Listening, and listening to Jerry Cantrell. Or something.
I used to think music was a social thing: hanging at the counter at Second Time Around, listening to whatever Uncle Kenny felt like spinning (he was all of a year or two older than me, ended up on the touring crew for Pearl Jam, last I heard) every Saturday, and then off to some underage drinking and pinball playing; doing the pogo at the Showbox way back before it was nice enough to take a date to (not that I had a date in those days); sitting in one of Cheeseman’s apartments listening to everything from Miles (and he once owned every single recording Miles Davis played on) to the 13th Floor Elevators to the Standells to Pere Ubu (and, oh, dear, I see that Blue Cheer’s lead singer just died of liver cancer); standing or sitting in clubs, at concerts, hoping for that magical moment when the music swells all our egos together into one coherent whole.
Or so it felt.
Now, seeking to adapt to the iPod generation, I have my doubts.
Music is a private affair. One doesn’t share, not quickly, not easily. One trades, I gather, and maybe the other person listens, maybe not. But one doesn’t listen together.
Where I live, there’s not a lot of live music. Maybe living room music, maybe I hang out with the wrong people (again), but not a lot of touring acts stop in my part of Kentucky, at least not on purpose, and not often. (Billy Idol did play here once. So did the Carter Family, before the river flooded and killed the circus elephant, but the Carters got out.)
So now it becomes this other, furtive thing. This thing I do when nobody’s around, this guilty pleasure in which my wife and daughter rarely participate, about which I talk less and less.

Data entries:
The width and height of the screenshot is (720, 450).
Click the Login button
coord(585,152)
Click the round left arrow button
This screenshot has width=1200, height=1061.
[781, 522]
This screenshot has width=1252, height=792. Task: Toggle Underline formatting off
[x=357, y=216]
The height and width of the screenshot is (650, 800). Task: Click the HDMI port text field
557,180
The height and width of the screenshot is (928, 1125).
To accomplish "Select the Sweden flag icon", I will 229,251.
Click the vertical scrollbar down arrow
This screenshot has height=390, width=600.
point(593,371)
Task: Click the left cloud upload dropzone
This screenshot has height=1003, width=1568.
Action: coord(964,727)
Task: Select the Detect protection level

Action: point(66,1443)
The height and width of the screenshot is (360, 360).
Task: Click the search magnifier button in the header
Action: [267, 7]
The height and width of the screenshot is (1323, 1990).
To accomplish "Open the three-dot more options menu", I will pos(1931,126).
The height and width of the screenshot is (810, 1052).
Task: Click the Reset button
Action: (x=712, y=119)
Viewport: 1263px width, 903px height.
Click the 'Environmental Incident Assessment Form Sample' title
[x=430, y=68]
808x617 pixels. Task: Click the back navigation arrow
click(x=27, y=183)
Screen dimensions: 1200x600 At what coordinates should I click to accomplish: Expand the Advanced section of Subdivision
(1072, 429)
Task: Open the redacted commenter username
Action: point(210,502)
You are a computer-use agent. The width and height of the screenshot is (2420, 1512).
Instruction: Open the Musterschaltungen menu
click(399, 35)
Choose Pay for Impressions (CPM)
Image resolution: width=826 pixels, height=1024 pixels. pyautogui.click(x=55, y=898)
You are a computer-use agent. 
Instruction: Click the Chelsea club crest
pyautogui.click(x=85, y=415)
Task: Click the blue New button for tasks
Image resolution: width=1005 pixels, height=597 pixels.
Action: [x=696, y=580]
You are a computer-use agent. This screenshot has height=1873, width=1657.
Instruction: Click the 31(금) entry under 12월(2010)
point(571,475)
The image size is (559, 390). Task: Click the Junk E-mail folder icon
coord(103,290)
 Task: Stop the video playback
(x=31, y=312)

- Using the information -
1. Which artists does the essay on listening to music say were played in Cheeseman's apartments?
2. Could you carry on the essay on listening to music from its last sentence?
These records were taken from a different source than the essay on listening to music.

- Task results -
1. Miles Davis, the 13th Floor Elevators, the Standells, and Pere Ubu.

2.
Today’s guilty pleasure, then, is a single track (hah! that should please Peter, to whom I seem often to address these scribbles), from the Twisted Willie album. Not one of the two Seattle recordings for which I was happily present, but the third track recorded at Bad Animals: Jerry Cantrell’s version of “I’ve Seen All This World I Care To See.” Cantrell was and still is the chief guitarist for Alice In Chains, a band for whom I have no especial love. (My mom’s name is Alice; I thought they were bandwagon jumpers during the grunge era, and was one of several who derisively called them Kindergarten as they broke out, sharing Soundgarden’s management, among other things.) And to my limited knowledge he’s never cut anything like this Willie cover, though I suppose he might’ve. (AllMusic is no help. Or, rather, suggests I’m right, without proving that I’m not wrong.)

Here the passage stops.